(Pixel coordinate grounding data)
****************

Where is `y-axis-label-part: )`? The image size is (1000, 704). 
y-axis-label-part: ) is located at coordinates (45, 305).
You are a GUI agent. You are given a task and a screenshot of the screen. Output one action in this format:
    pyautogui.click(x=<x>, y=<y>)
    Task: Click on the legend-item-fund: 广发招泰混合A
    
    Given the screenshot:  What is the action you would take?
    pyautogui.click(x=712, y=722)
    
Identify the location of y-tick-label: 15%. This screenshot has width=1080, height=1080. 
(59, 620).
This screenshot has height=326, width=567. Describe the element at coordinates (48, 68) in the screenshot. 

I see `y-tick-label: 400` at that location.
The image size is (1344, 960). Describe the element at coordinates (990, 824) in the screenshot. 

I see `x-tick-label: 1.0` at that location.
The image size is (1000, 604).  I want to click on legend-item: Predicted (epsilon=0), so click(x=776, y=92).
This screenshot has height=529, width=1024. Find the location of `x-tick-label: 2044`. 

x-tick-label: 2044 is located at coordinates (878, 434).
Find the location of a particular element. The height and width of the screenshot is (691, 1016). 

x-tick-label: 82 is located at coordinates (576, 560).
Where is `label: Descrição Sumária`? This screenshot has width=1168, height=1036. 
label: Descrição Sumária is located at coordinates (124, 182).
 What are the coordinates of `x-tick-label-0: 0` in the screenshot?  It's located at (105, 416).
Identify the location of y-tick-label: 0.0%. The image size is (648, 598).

****************

**Aim of the task**
Could you replace every "image size" in the lines above with "frame size" and give all the lines again with nothing else changed?

**Result of this exercise**
Where is `y-axis-label-part: )`? The frame size is (1000, 704). 
y-axis-label-part: ) is located at coordinates (45, 305).
You are a GUI agent. You are given a task and a screenshot of the screen. Output one action in this format:
    pyautogui.click(x=<x>, y=<y>)
    Task: Click on the legend-item-fund: 广发招泰混合A
    
    Given the screenshot:  What is the action you would take?
    pyautogui.click(x=712, y=722)
    
Identify the location of y-tick-label: 15%. This screenshot has width=1080, height=1080. 
(59, 620).
This screenshot has height=326, width=567. Describe the element at coordinates (48, 68) in the screenshot. 

I see `y-tick-label: 400` at that location.
The frame size is (1344, 960). Describe the element at coordinates (990, 824) in the screenshot. 

I see `x-tick-label: 1.0` at that location.
The frame size is (1000, 604).  I want to click on legend-item: Predicted (epsilon=0), so click(x=776, y=92).
This screenshot has height=529, width=1024. Find the location of `x-tick-label: 2044`. 

x-tick-label: 2044 is located at coordinates (878, 434).
Find the location of a particular element. The height and width of the screenshot is (691, 1016). 

x-tick-label: 82 is located at coordinates (576, 560).
Where is `label: Descrição Sumária`? This screenshot has width=1168, height=1036. 
label: Descrição Sumária is located at coordinates (124, 182).
 What are the coordinates of `x-tick-label-0: 0` in the screenshot?  It's located at (105, 416).
Identify the location of y-tick-label: 0.0%. The frame size is (648, 598).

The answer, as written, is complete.